Work request: Repeat the entries below exactly, pictures excluded.

• • • • • • •

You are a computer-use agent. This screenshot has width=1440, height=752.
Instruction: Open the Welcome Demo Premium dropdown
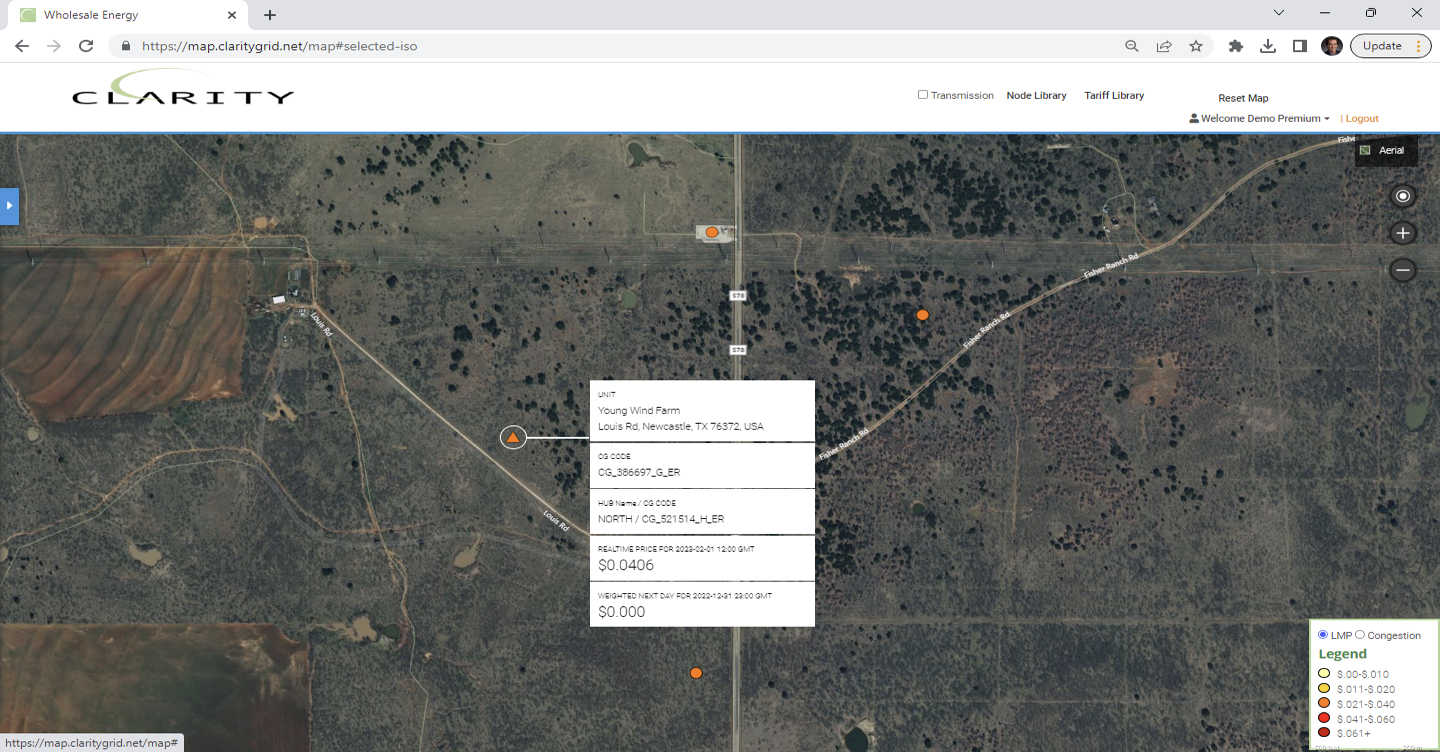(1260, 118)
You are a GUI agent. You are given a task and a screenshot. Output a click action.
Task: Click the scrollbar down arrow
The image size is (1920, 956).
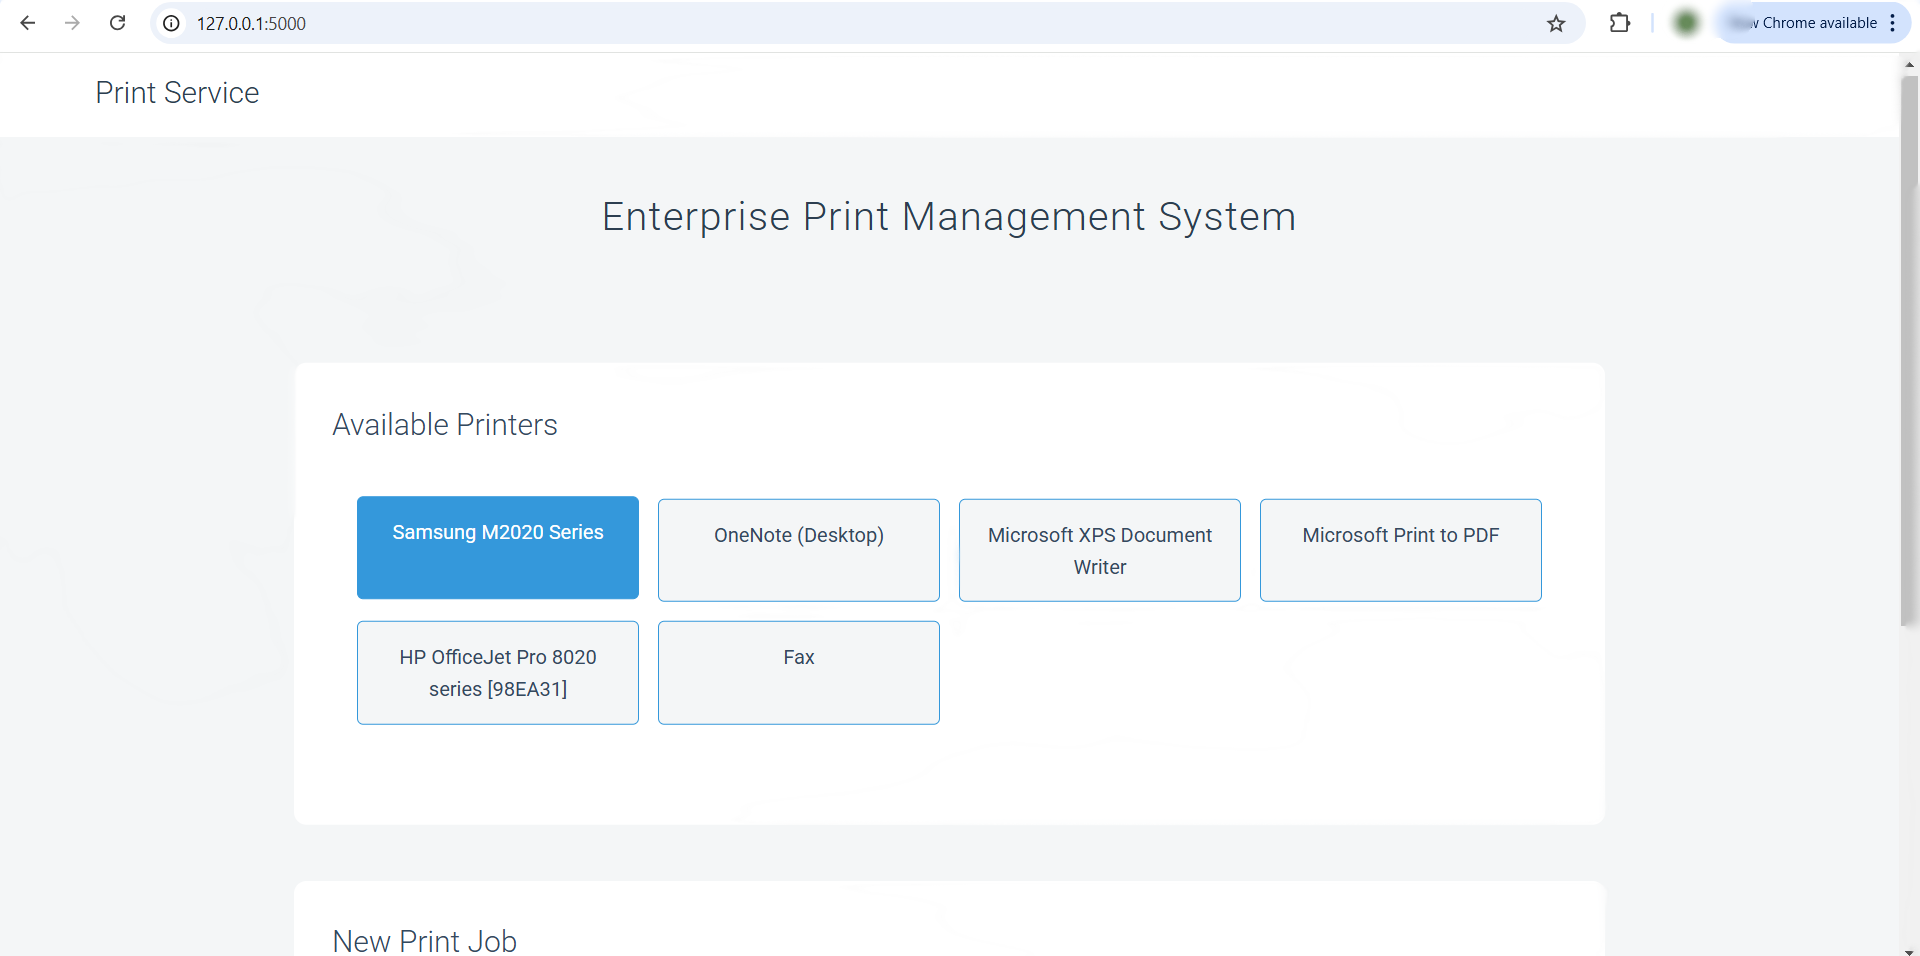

• • • • • • •

Completed exercise:
You are a computer-use agent. This screenshot has width=1440, height=752.
Instruction: Open the Welcome Demo Premium dropdown
(1260, 118)
You are a GUI agent. You are given a task and a screenshot. Output a click action.
Task: Click the scrollbar down arrow
The image size is (1920, 956).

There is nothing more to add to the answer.